The ancient Egyptians must have had quite the society of wonders from the things they've shown in their art. Although I'm sure you don't recognize their deities as gods,
there had to have been at least one man with the head of a jackal and
some guy with the head of an ibis running around. And can you picture a sphinx walking through the marketplace, just ever so nonchalantly, on his lion legs and scanning the merchandise with his human head? I'm sure all the artists were clamoring to paint and sculpt them to record them for all of us to see today. Even though the Egyptians undoubtedly had a different word for "sphinx," I'm very glad they preserved that image so I can picture their society more accurately.
Of course this brilliant exact depiction of things continued. It's shown very well in the High Renaissance. Take Michaelangelo's
Creation of Adam on the Sistine Chapel in the early 16th century. Obviously God himself must have replayed this scene just for Michaelangelo for him to have painted it from sight. Otherwise, how would he have known God has such a long beard and Adam had such a small penis?

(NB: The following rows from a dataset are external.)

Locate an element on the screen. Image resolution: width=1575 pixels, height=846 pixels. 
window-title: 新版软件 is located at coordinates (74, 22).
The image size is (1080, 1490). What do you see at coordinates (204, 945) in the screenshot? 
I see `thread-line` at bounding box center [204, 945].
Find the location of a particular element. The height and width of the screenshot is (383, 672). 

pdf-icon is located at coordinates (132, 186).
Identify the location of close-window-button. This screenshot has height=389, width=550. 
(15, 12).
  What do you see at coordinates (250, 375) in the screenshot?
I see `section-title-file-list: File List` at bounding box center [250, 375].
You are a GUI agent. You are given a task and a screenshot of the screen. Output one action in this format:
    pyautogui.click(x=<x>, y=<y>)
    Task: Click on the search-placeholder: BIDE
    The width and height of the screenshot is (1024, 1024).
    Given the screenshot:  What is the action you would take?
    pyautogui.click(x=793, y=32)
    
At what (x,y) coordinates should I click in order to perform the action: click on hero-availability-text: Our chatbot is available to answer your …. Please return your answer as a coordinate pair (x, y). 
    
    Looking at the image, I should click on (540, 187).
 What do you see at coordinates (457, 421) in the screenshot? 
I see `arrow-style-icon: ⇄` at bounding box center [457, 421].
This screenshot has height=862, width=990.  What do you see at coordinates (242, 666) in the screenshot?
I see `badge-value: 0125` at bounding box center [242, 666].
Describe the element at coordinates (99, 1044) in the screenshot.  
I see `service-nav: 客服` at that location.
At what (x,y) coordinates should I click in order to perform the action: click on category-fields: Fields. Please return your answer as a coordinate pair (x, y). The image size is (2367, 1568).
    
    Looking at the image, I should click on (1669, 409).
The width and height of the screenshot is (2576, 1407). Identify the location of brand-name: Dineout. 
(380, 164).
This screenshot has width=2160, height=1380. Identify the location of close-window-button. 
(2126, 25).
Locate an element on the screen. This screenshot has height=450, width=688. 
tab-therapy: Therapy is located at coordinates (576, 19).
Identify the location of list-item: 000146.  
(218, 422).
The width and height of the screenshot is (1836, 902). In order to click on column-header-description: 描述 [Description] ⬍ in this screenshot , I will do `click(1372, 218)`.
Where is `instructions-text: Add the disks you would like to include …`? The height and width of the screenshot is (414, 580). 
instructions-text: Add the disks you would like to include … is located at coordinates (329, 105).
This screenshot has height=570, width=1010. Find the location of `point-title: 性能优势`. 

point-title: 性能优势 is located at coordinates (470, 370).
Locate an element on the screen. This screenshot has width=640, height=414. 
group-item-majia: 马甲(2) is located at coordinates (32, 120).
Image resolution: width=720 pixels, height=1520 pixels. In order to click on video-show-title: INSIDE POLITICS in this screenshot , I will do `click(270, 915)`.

We can infer lots of other historical facts things from art as well. Van Gogh often frequented placed with
bright colors, thick lines, and blotchy stars. Monet knew
girls who had very few facial features and very few fingers. Gauguin brought back the knowledge that Tahiti
is a pretty trippy place with multicolored water. Picasso, who could paint realistic and well-rendered figures, also knew some people with
bodies made solely of shapes.
Obviously dinosaurs in art fit right in with every other piece of art ever made. I'll tell the next paleontologist I meet that obviously my studies are far more relevant to prehistoric creatures than his and I'll save us both the quest for more knowledge. And I'll never have to analyze another piece of art again!